By Ed Ring
“It’s [private equity investments] generating real returns for our members, which is exactly what it’s supposed to do,” said Joe DeAnda, a CalPERS spokesman. “It’s real value that we don’t feel there’s another way to achieve.”
– “Are private equity investments worth the risk?,” Los Angeles Times, November 14, 2015
The alliance between government unions and America’s overbuilt financial sector is one of the most unreported stories of our time. It is a story saturated in greed, drowning in delusion, smothered and marginalized by an avalanche of taxpayer funded propaganda. If this story were known and appreciated by the people most victimized by its effects, it would fundamentally shift the political landscape of the nation. The most obvious example of this alliance are the government worker pension systems, Wall Street’s biggest players, controlled by union operatives.
The problem with public sector defined benefit pensions can be boiled down to two cold facts: They are too generous, and they rely on rate-of-return assumptions that are too optimistic. The first is the result of greed, the second of delusion. To indulge these vices requires corruption, and it is a rot that joins public sector unions with the most questionable elements of that Wall Street machine they so readily demonize.

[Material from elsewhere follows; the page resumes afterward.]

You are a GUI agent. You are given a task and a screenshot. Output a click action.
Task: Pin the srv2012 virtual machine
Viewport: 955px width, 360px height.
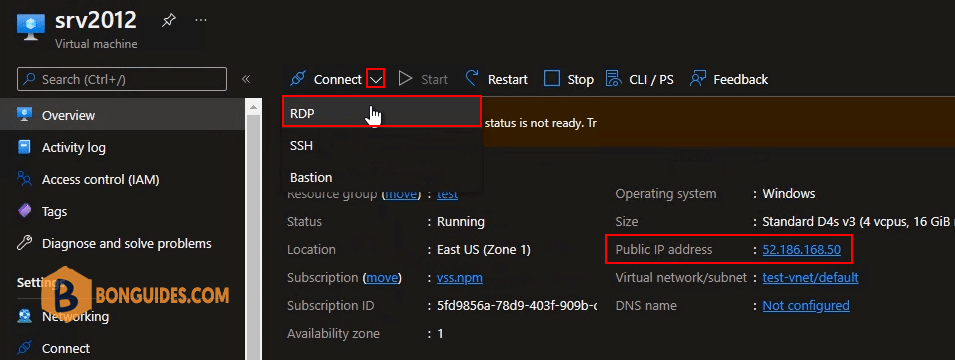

In an attempt to earn in excess of 7.0% per year, government pension systems have increasingly turned to hedge funds, whose charter, essentially, is to earn over-market returns. To do this, they do all the things that public sector unions are supposedly opposed to – opaque private equity deals, currency speculation, high-frequency trading – all those manipulative tools used by the super-wealthy, super empowered Wall Street players to siphon billions out of the economy. Except now they’re using tax dollars, channeled to them via government pension systems. And if it goes south? Taxpayers pay for the bailout.